◆ Goal
Edit the rows below by replacing "Click" with "Press" and leaving every other word unchanged. Omit the pictures from your version.

== Information provided ==

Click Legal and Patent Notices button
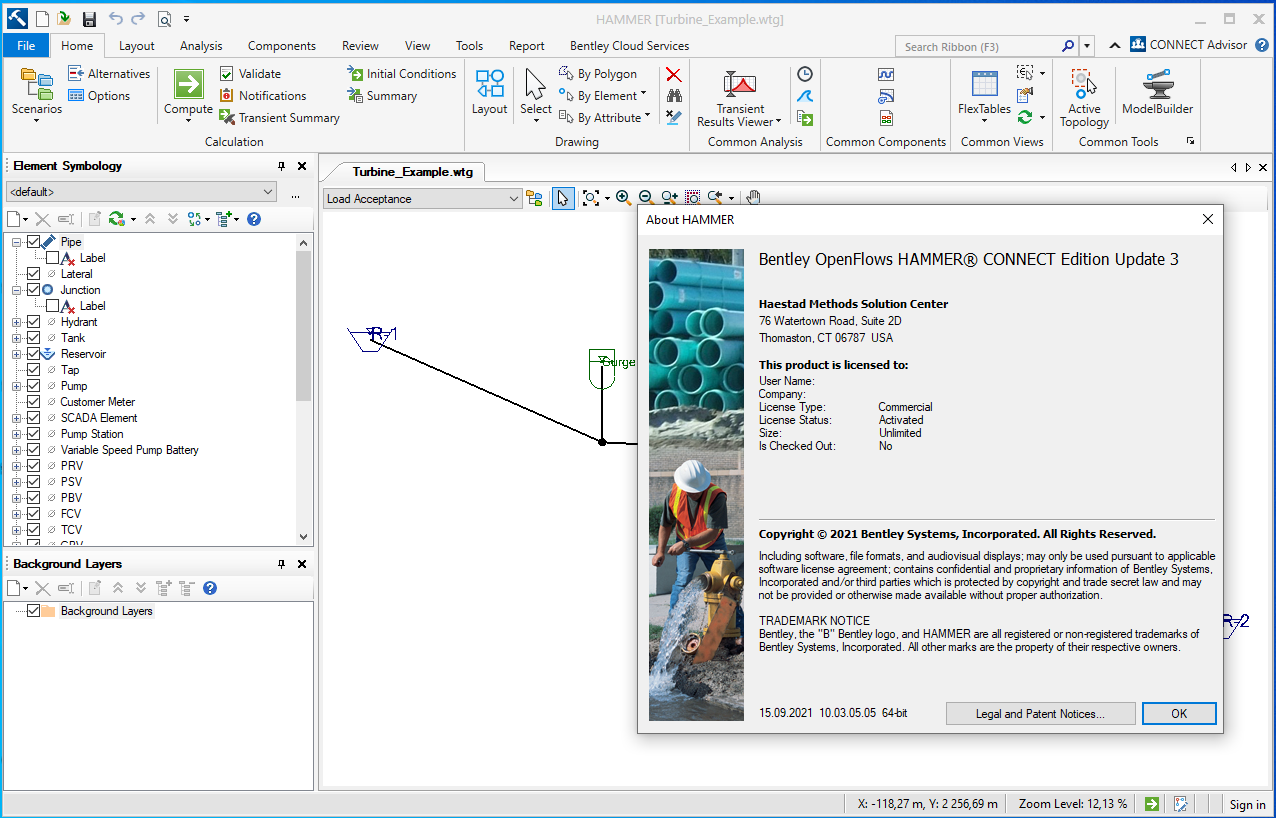This screenshot has width=1276, height=818. (1040, 714)
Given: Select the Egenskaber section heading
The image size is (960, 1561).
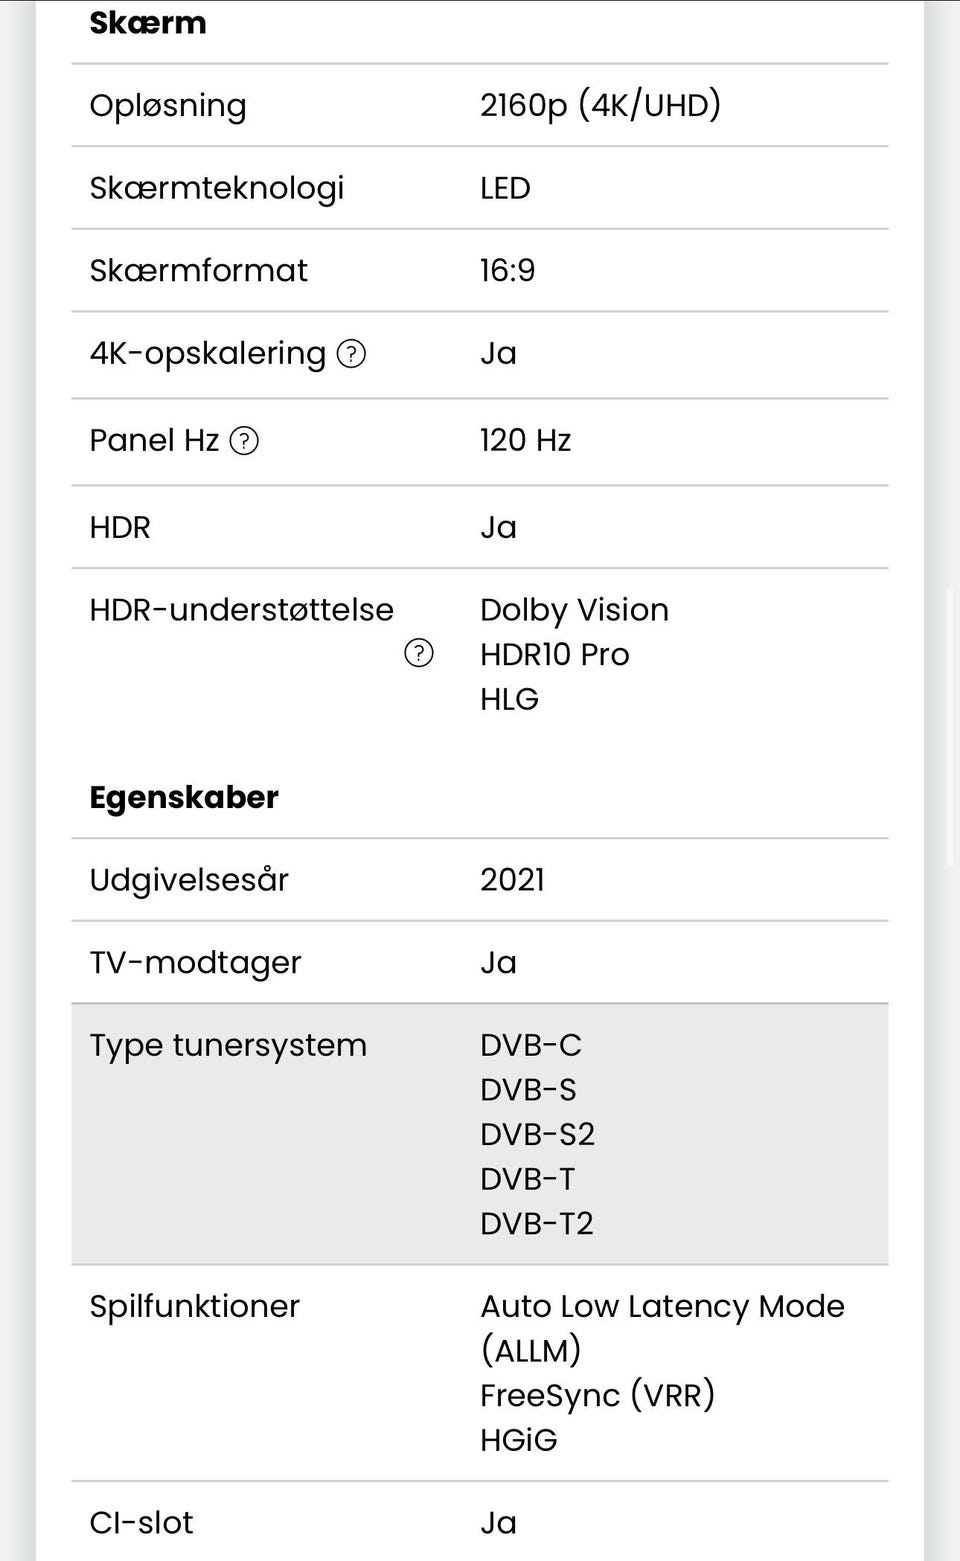Looking at the screenshot, I should pos(184,797).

===

◆ Exercise answer
Press Legal and Patent Notices button
This screenshot has width=1276, height=818. (1040, 714)
Given: Select the Egenskaber section heading
The image size is (960, 1561).
Looking at the screenshot, I should pos(184,797).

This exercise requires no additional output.